CHALLENGE:
Reproduce every line of the data below word for word, leaving out the pictures.

DATA RECORDS:

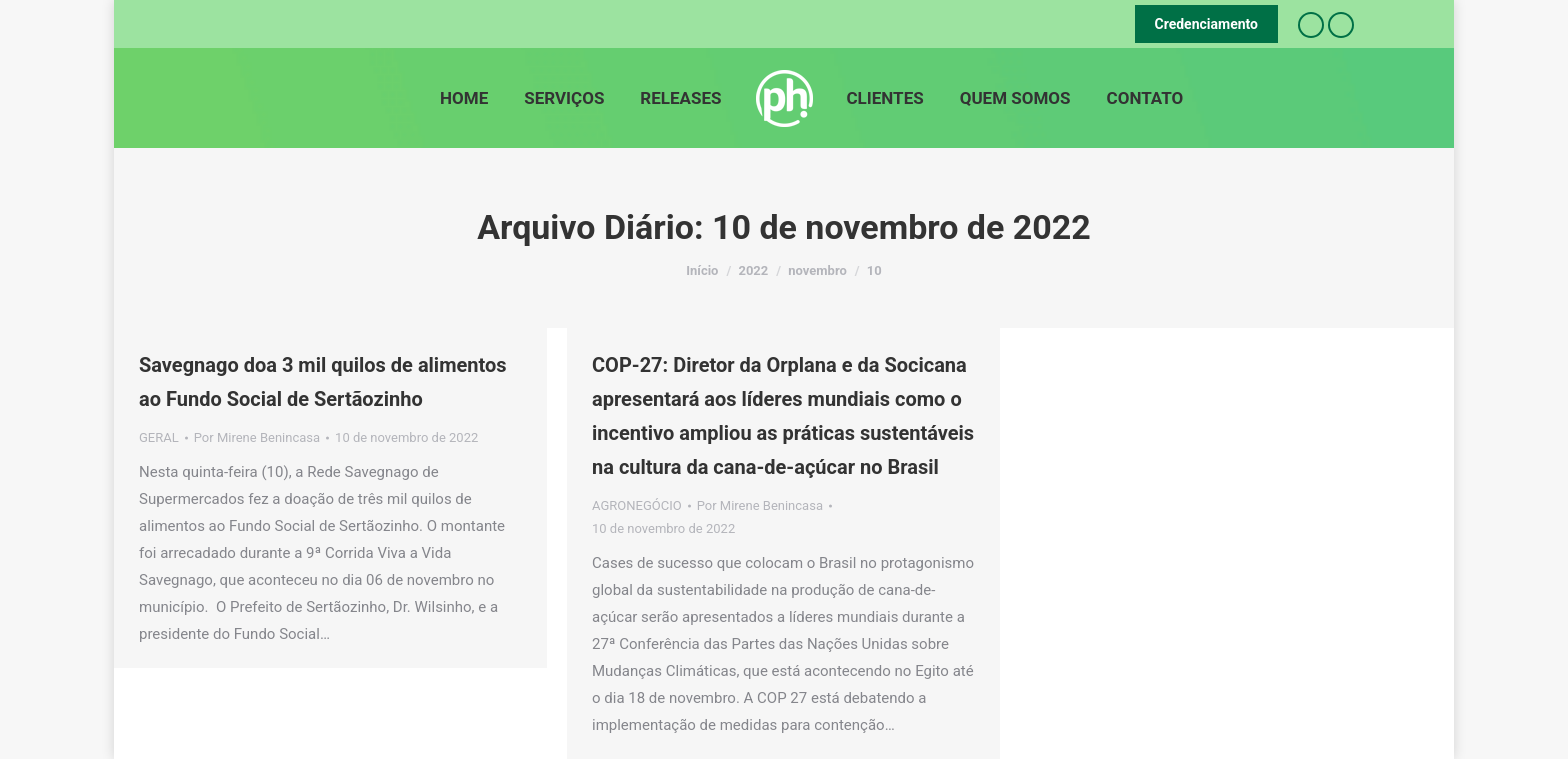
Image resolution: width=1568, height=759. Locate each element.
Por (257, 437)
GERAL (159, 437)
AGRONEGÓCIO (637, 505)
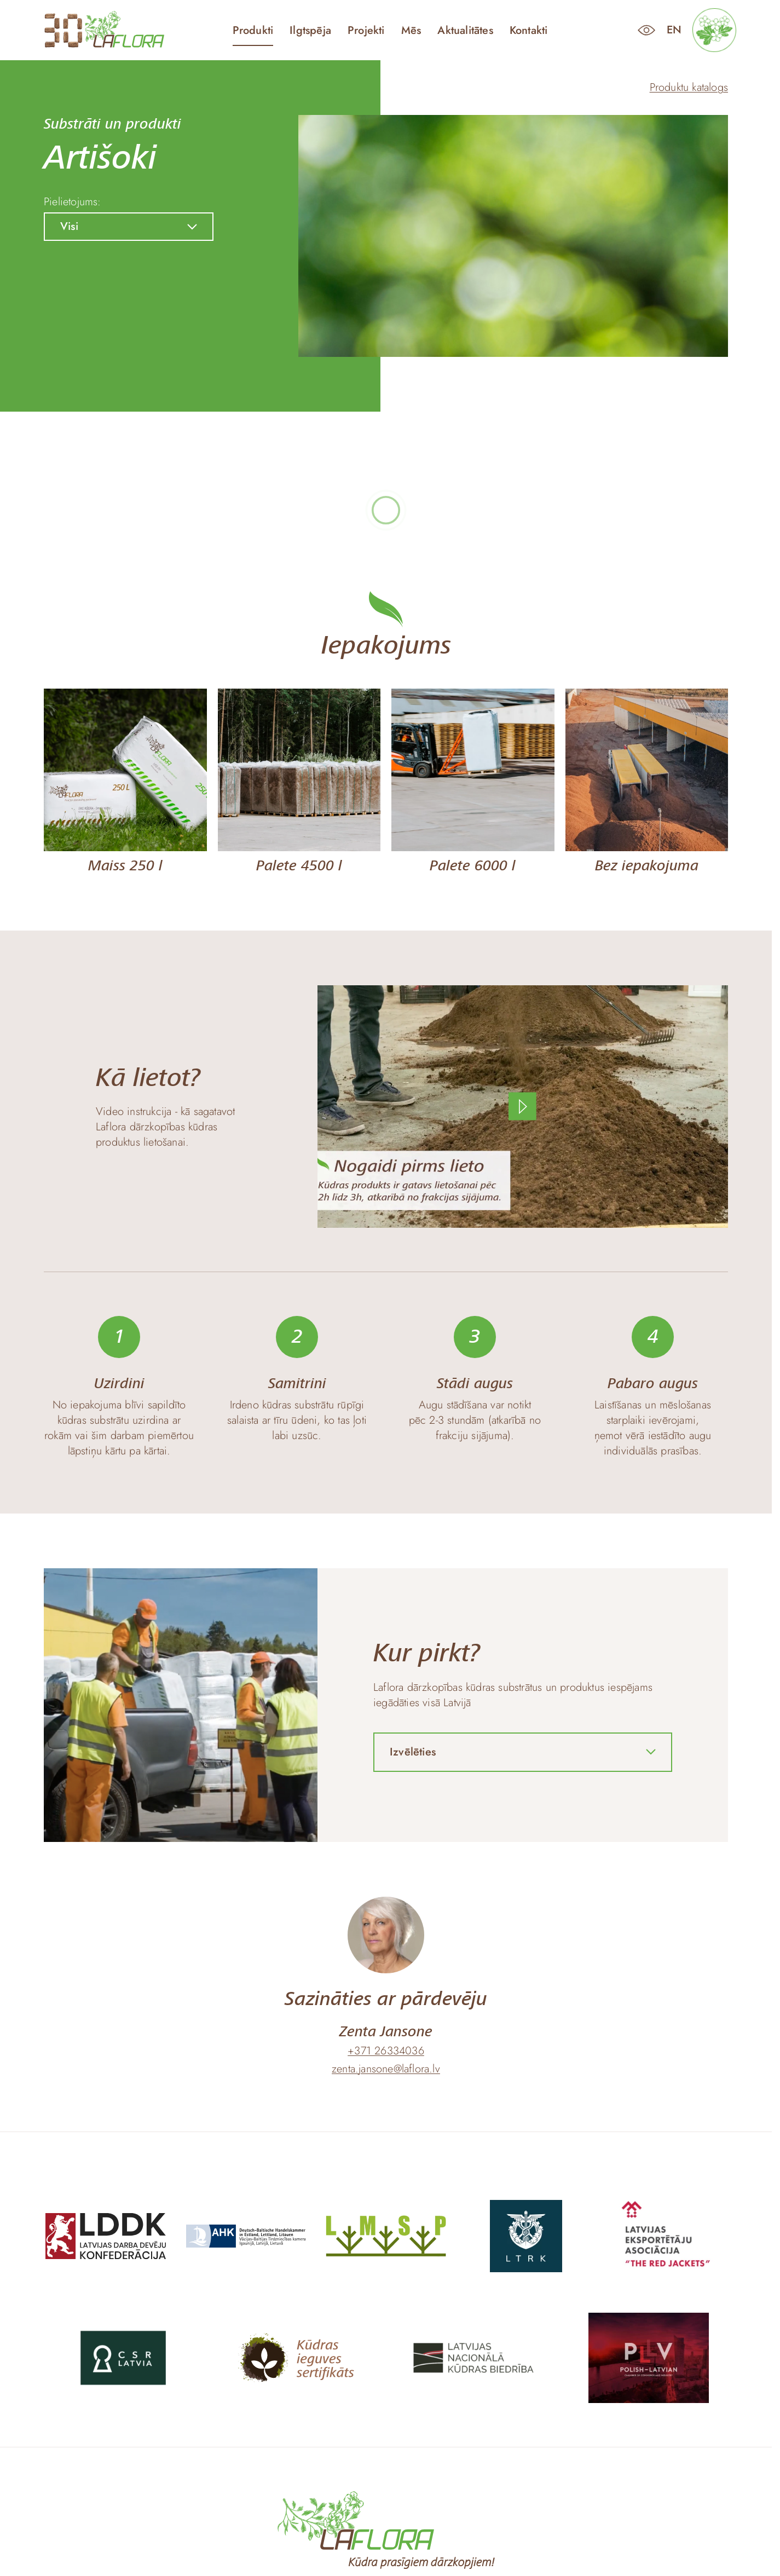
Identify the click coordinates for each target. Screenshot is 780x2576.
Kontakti (529, 30)
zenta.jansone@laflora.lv (386, 2069)
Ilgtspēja (310, 30)
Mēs (411, 30)
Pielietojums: (72, 202)
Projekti (366, 30)
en (674, 30)
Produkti (253, 30)
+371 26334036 (386, 2051)
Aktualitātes (465, 30)
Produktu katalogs (689, 87)
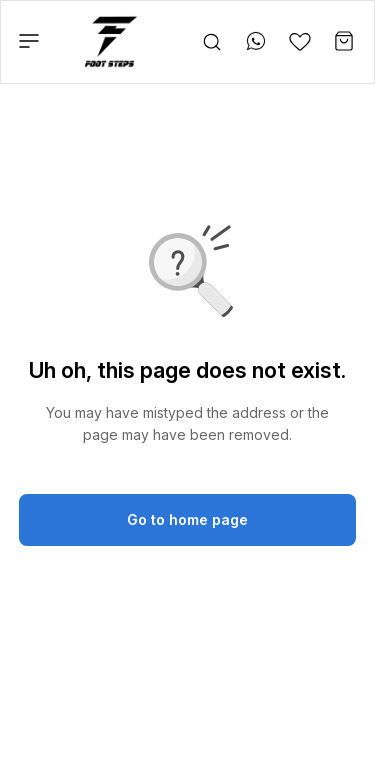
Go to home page (187, 519)
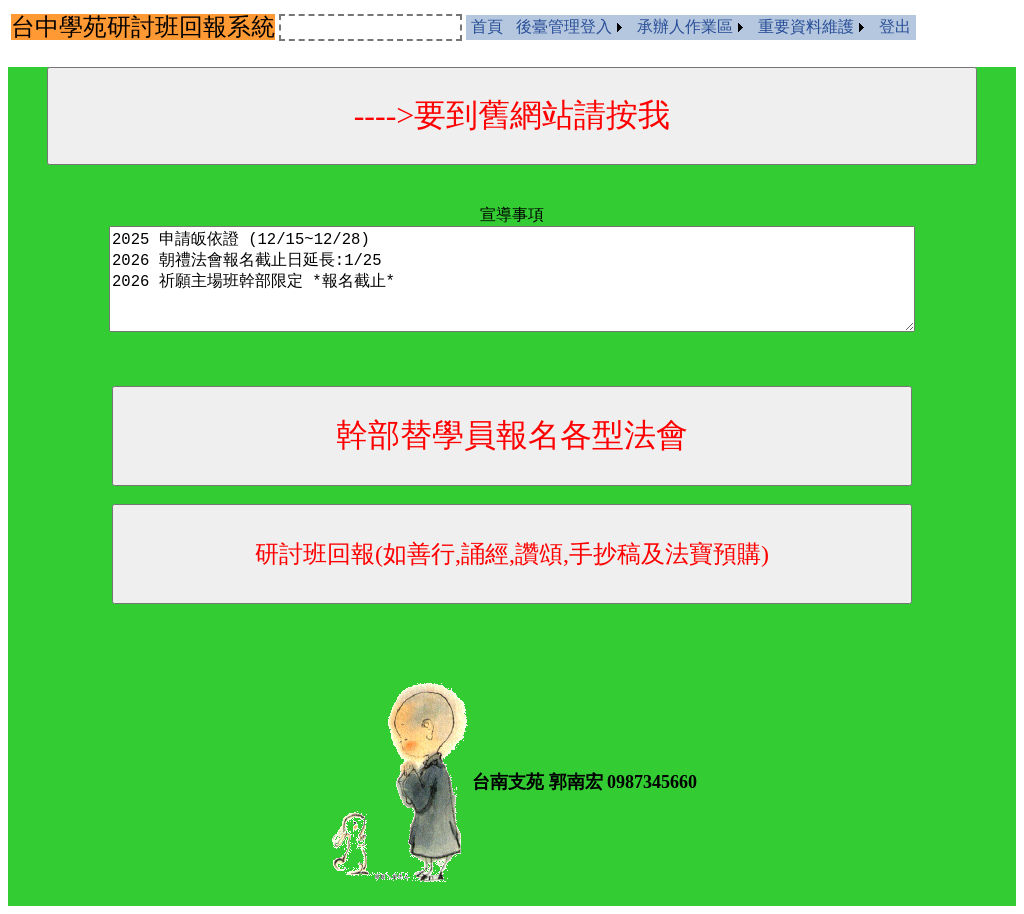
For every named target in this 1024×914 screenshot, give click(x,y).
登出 (895, 26)
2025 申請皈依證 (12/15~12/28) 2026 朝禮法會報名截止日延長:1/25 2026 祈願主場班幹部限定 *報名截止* (512, 279)
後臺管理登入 (564, 26)
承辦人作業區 (685, 26)
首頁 (487, 26)
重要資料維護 (806, 26)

THE COMPLETED TASK:
Image resolution: width=1568, height=759. Locate each element.
Por (257, 437)
GERAL (159, 437)
AGRONEGÓCIO (637, 505)
Identify the click coordinates for each target. Screenshot is 780x2576.
Kontakti (529, 30)
zenta.jansone@laflora.lv (386, 2069)
Ilgtspēja (310, 30)
Mēs (411, 30)
Pielietojums: (72, 202)
Projekti (366, 30)
en (674, 30)
Produkti (253, 30)
+371 26334036 (386, 2051)
Aktualitātes (465, 30)
Produktu katalogs (689, 87)
Go to home page (187, 519)
For every named target in this 1024×914 screenshot, give click(x,y).
登出 (895, 26)
2025 申請皈依證 (12/15~12/28) 2026 朝禮法會報名截止日延長:1/25 2026 祈願主場班幹部限定 *報名截止* (512, 279)
後臺管理登入 (564, 26)
承辦人作業區 (685, 26)
首頁 (487, 26)
重要資料維護 (806, 26)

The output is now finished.